# Bookmatch jointing



## Texasstate (Dec 28, 2017)

Can someone help me ?

Trying to find out the best way to joint these two pieces of beeswing eucalyptus together?

Any information would be appreciated


----------



## Mike1950 (Dec 28, 2017)

jointer and glue works on 1/4" maple- and they look the same now as when I did them


----------



## Rich P. (Dec 28, 2017)

It would be best to run them through a jointer to flatten the long middle section. You could then glue them if you do not need a strong joint or find someone with a biscuit joiner for something a little stronger
Rich P.


----------



## brown down (Dec 29, 2017)

Rich P. said:


> It would be best to run them through a jointer to flatten the long middle section.
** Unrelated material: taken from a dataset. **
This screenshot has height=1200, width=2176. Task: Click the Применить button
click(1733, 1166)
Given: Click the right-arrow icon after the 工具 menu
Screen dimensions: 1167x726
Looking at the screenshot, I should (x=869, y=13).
You could then glue them if you do not need a strong joint or find someone with a biscuit joiner for something a little stronger
> Rich P.



biscuit jointers offer zero strength, a solid glue joint should never come apart if you have two square flat edges. 

If you don't have a jointer you can make a jig up for the table saw but I highly recommend a jointer or using a hand plane to get the edges perfect. I run them down my jointer and then finish them off to get the knife marks out with a hand plane


----------



## Rich P. (Dec 29, 2017)

A biscuit joint is stronger than a regular glue joint without a doubt. Running a bead of glue down the joint and into biscuit slots adds more surface area for the glue and is stronger. The biscuits also expand once the glue is applied making a firmer and stronger joint. Just saying


----------



## Don Ratcliff (Dec 29, 2017)

If you use a jointer make sure the knives a sharp, you have a couple knots that are going to get hit. Perhaps hit them with some thin ca before you work the wood so it provides a little protection from having a blowout.


----------



## Mike1950 (Dec 29, 2017)

Euc

Reactions: Like 1 | EyeCandy! 1


----------



## Texasstate (Dec 29, 2017)

Wow that pretty light color for eucalyptus

Reactions: Like 1


----------



## Mike1950 (Dec 29, 2017)

Texasstate said:


> Wow that pretty light color for eucalyptus


oh it is euc stuff is hard


----------



## Mr. Peet (Dec 29, 2017)

Texasstate said:


> Wow that pretty light color for eucalyptus



Justin,

I'm surprised the edge was not trued up before split-ripping. That would have saved time. Now you need to try jointing the edges and matching them back up. Very sharp tooling will help. If a joint is small, I've cheated and used my brothers big belt sander. Sometimes it works great, other times the joint just doesn't mesh. For guitars, I've seen square face joints like Mike mentioned and doweled square face joints. I have not seen biscuit joints used, but maybe some do. I've also seen Ibanez rip one side slightly smaller to offset for a tongue and groove joint to end up with a balanced book matched face.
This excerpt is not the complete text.